Pierwszy tydzień realizacji planu treningowego za mną. Poszło dobrze a nawet lepiej. Mimo mrozów, śniegu i zawianych miejscami dróg dałem radę. Trening zrobiłem 5 razy plus dwa razy ćwiczenia mięśni brzucha, rozciąganie i stabilizacja. Po raz pierwszy jak biegam zrobiłem trening trzy dni z rzędu. Były to rozsądne treningi i czuję się dobrze.
08.01.2017
Wybieganie
Pierwsze wybieganie w planie nie planowałem zbyt długie takie na spokojnie po 5:10 średnio 12,4km zajęło mi to ponad godzinę i 4 minuty. Potem jeszcze porządny spacer 4km na schłodzenie.
07.01.2017
Rozbieganie i siła biegowa.
Ponownie nie było łatwo. Starałem się trzymać tempo pod 5:00 po śliskich drogach. Po przebiegnięciu 6,5 km zrobiłem skipy. na odcinku 100 metrów kilka serii. Udało mi się znaleźć miejsce gdzie śnieg nie był zbity. Potem jeszcze wieloskoki i trucht. Razem nabiegałem 7,6km. Po treningu brzuski, plank i ćwiczenia siły ogólnej.
06.01.2017
Rozbieganie w -17 było wyzwaniem. Opatuliłem się dwoma buffami i czapka. Do tego dwie pary skarpetek i w drogę. Miejscami drogi pozawiewało, że mój towarzysz biegu robił pierwszy 4 małe ślady lub sam biegł po śladach zwierzyny.

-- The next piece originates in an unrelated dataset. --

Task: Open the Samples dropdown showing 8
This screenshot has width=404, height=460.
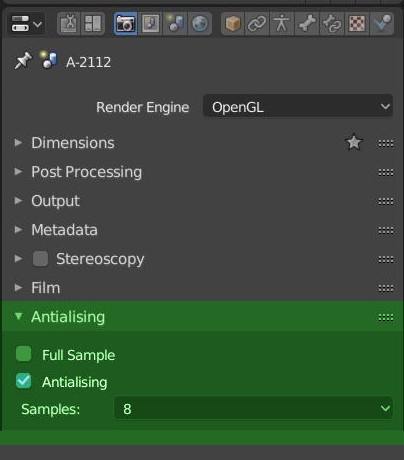Action: [x=253, y=408]
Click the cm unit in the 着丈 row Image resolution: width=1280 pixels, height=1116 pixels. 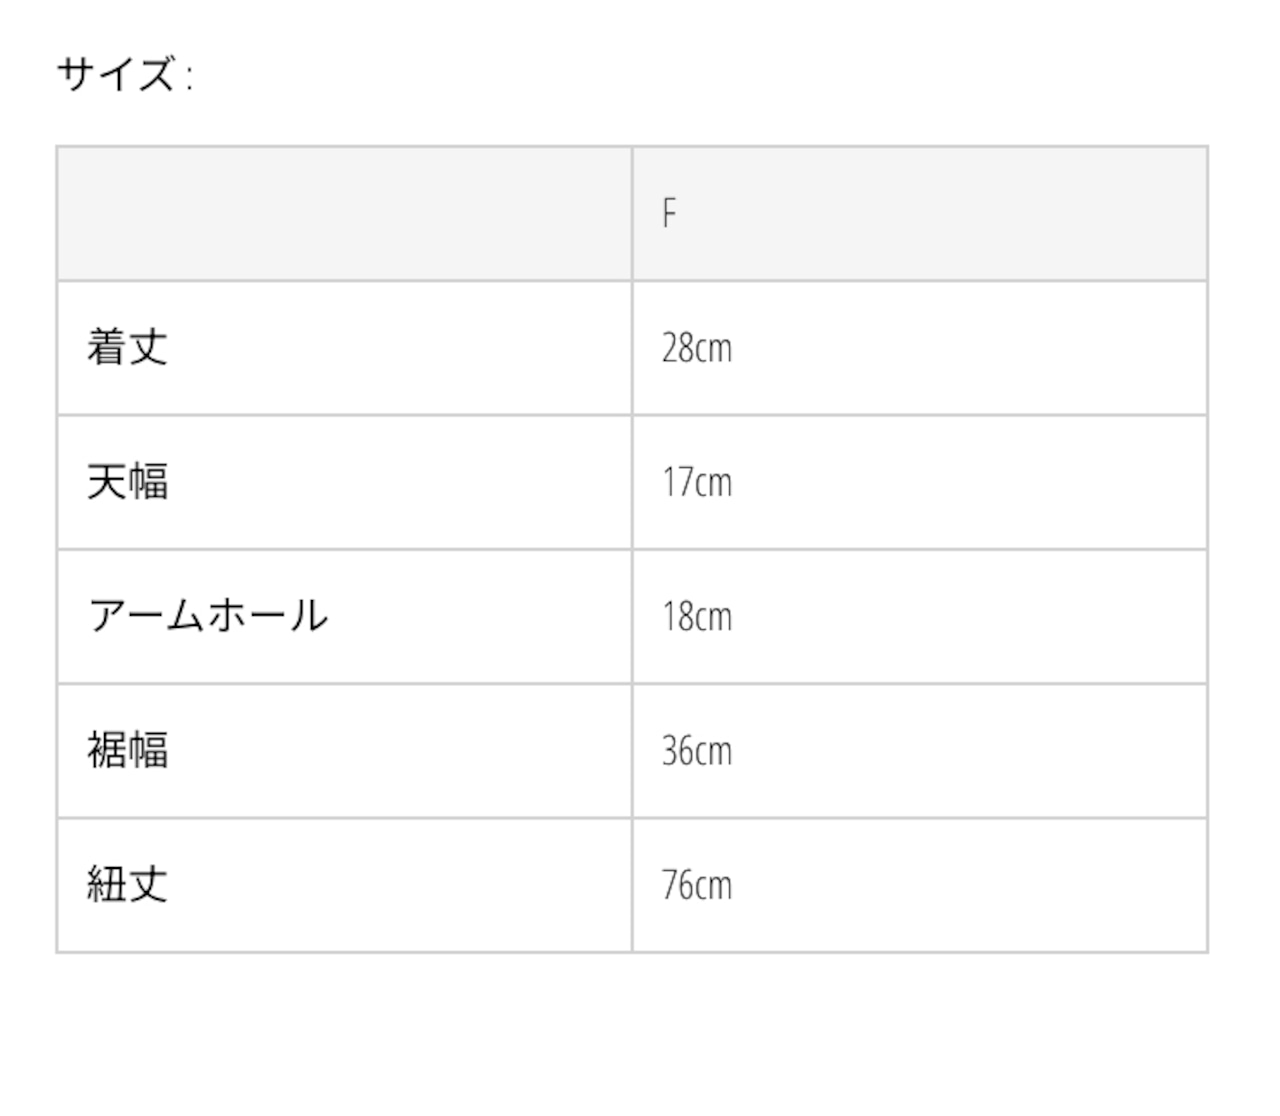[x=714, y=350]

przebiegłem 10,5km w 52:55. Łatwo nie było.
04.01.2017
Na początek rozgrzewka i 2 km truchtu a potem już w tempie 4:35. Wiało porządnie i śnieg dawał na jednym z kilometrów po twarzy. Trening robiłem po ośnieżonych polnych drogach. Tempo biegłem przez 6 km. Łącznie dało mi to 8km w 38:41.

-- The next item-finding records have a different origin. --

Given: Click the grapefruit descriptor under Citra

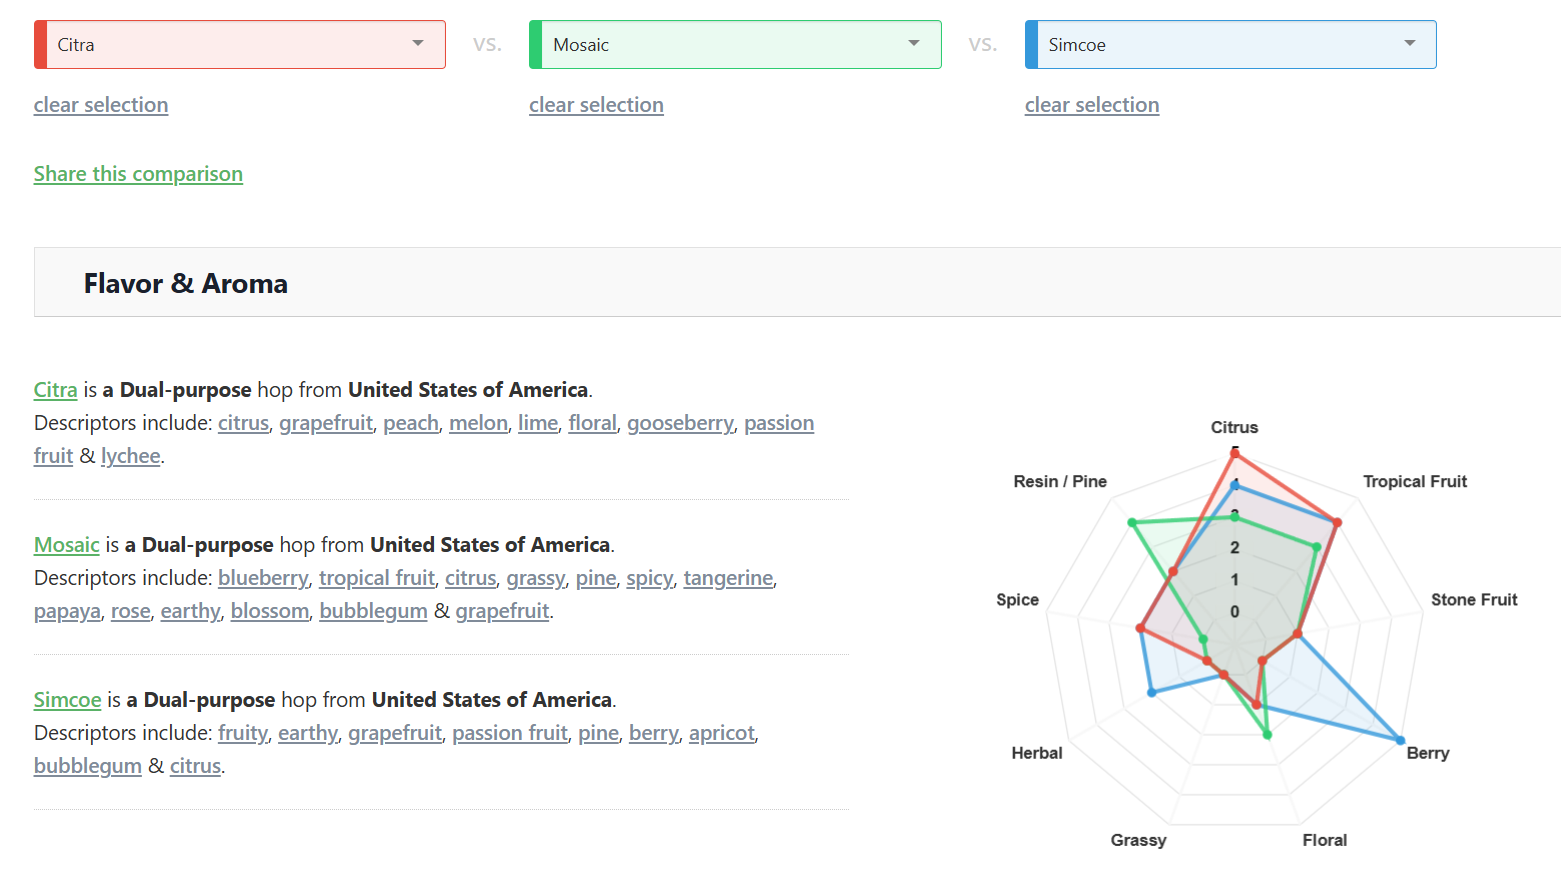Looking at the screenshot, I should (326, 423).
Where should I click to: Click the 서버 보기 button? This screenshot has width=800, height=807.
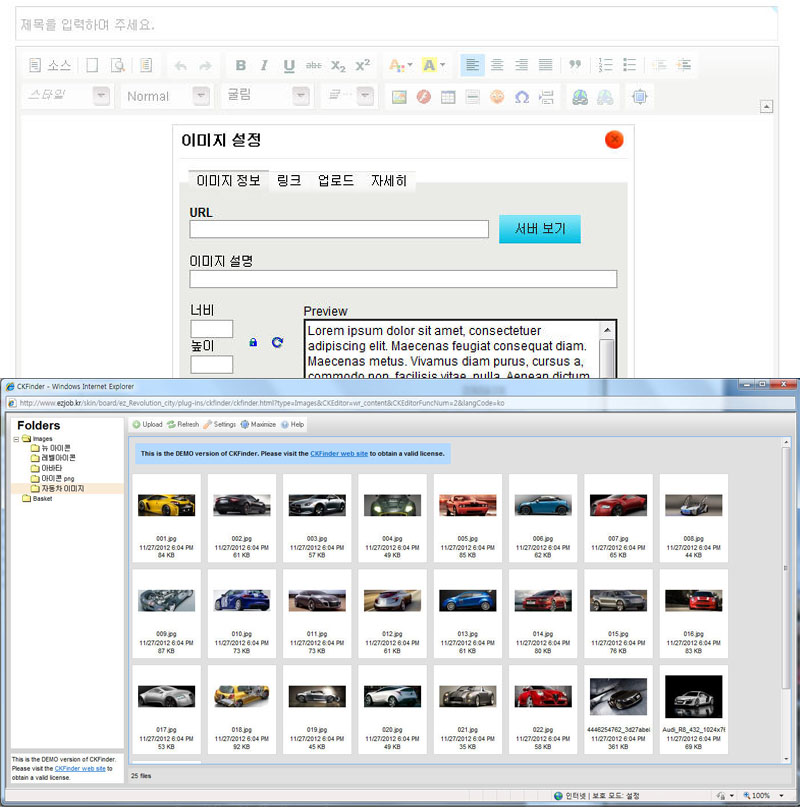pos(539,229)
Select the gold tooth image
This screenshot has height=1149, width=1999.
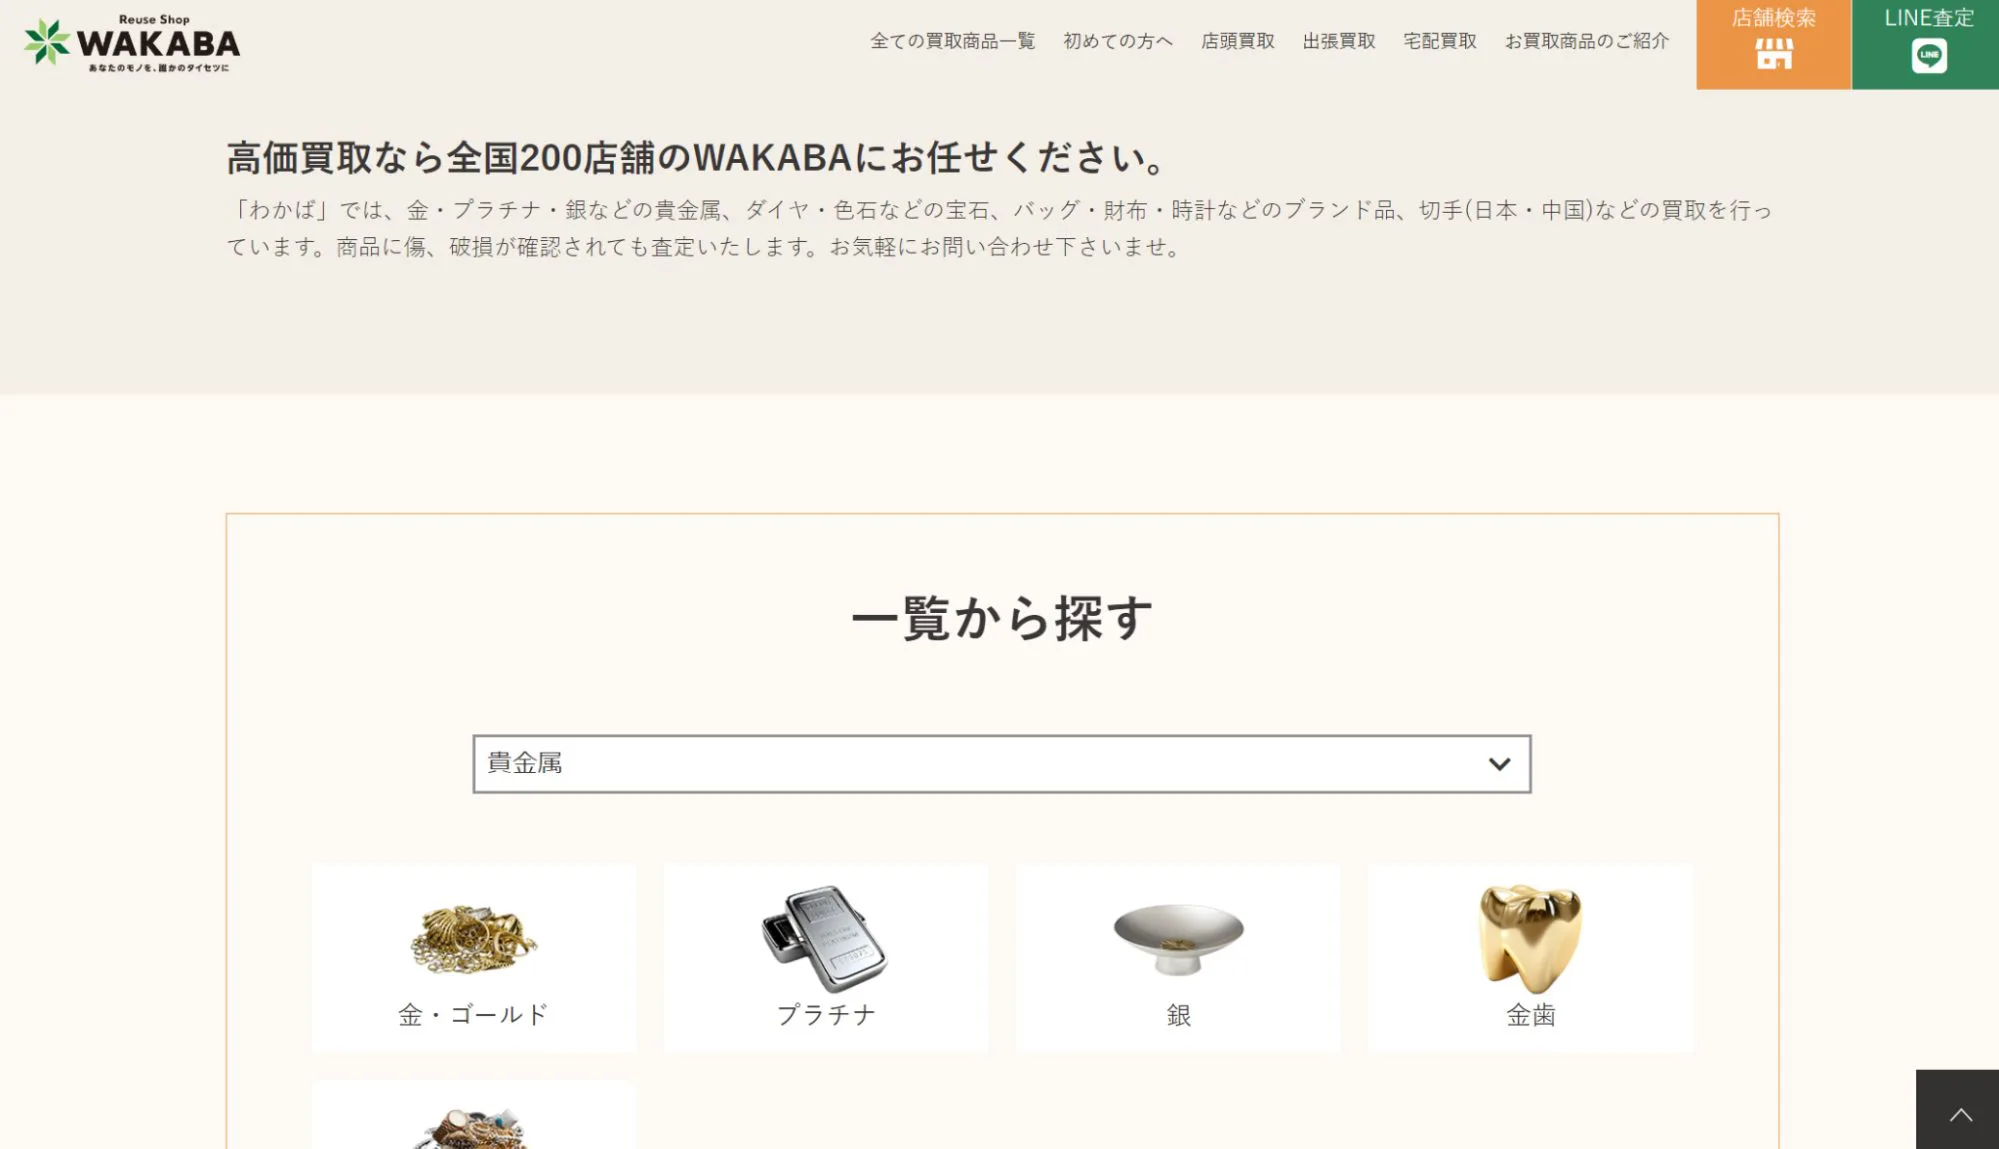click(1530, 939)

Po starcie w Nowy Rok dzień odpoczynku i rozbieganie po asfalcie. Na początek lekko dwa kilometry na dogrzanie. Dalej ciut szybciej pod 4:55 i tak wybiegałem ponad 10 km. Na zakończenie 6 przebieżek po 100 metrów i rozciąganie. Zrobiłem 11,3 km.